▶ [Tarefas propostas]
1: Enumere todos os tipos de sequências indicados na tabela do texto sobre genomas eucariotas.
2: Reproduza fielmente o trecho do texto sobre genomas eucariotas que começa em "Os genomas eucariotas" e termina em "com mRNA poli-A+)".
3: Segundo o texto sobre genomas eucariotas, para que é de grande utilidade a classe mais altamente repetitiva?

Os genomas eucariotas podem ser divididos em três classes de sequências, segundo a ordem de grandeza da sua repetitividade, isto é, do número de vezes que aparecem repetidas no genoma haplóide:

Repetitividade
Tipos de sequências
105 – 106 cópias/ genoma
"satélites", retro-elementos
102 – 104 cópias/ genoma
rDNA, tDNA, genes das histonas
1 – 10 cópias/ genoma
restantes genes (genes com mRNA poli-A+)

A proporção relativa das três classes varia bastante de genoma para genoma. A classe mais altamente repetitiva, embora pareça "não ter função" pois não contém genes, é de grande utilidade para o mapeamento cromossómico (cf. "mapas físicos", "QTLs"). A classe intermédia é formada pelos genes que são mais intensamente expressos nas células: os do RNA ribossomal (rRNA) e do RNA de transferência (tRNA) envolvidos na "maquinaria" de tradução dos diversos mRNA em todas as células, e os genes das histonas — que só se expressam quando na fase S a célula "interrompe" outras funções para a duplicação dos cromossomas.

▶ [Dados fornecidos]
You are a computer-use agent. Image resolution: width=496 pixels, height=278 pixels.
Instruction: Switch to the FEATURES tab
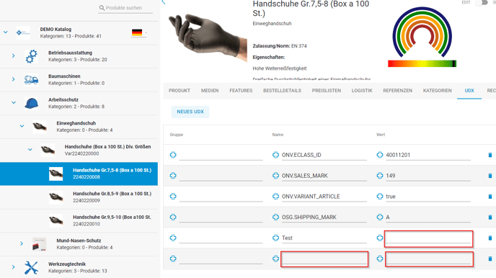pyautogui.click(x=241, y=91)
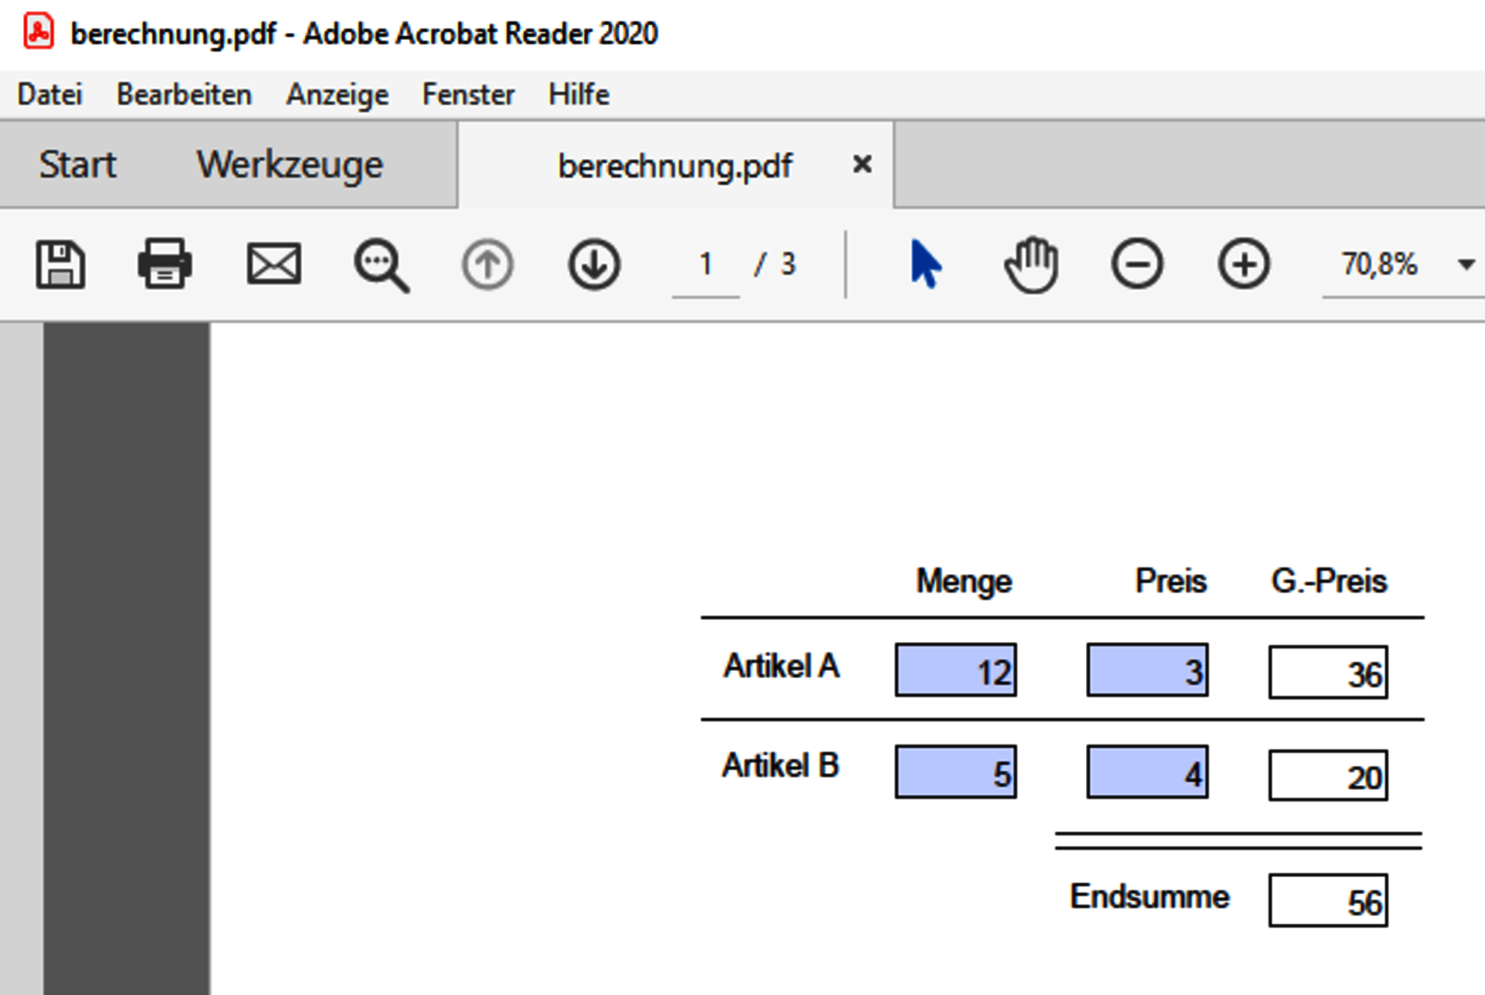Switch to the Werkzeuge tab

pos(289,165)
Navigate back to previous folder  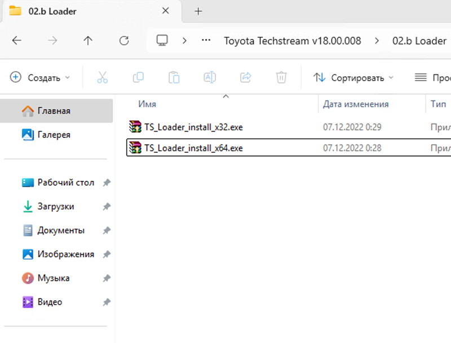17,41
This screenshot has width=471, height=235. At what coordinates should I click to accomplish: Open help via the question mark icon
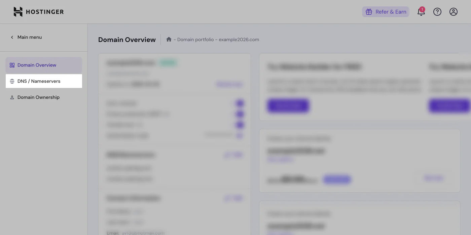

▶ [Soluções por ordem]
1: "satélites"; retro-elementos; rDNA; tDNA; genes das histonas; restantes genes (genes com mRNA poli-A+)

2:
Os genomas eucariotas podem ser divididos em três classes de sequências, segundo a ordem de grandeza da sua repetitividade, isto é, do número de vezes que aparecem repetidas no genoma haplóide:

Repetitividade
Tipos de sequências
105 – 106 cópias/ genoma
"satélites", retro-elementos
102 – 104 cópias/ genoma
rDNA, tDNA, genes das histonas
1 – 10 cópias/ genoma
restantes genes (genes com mRNA poli-A+)

3: Para o mapeamento cromossómico.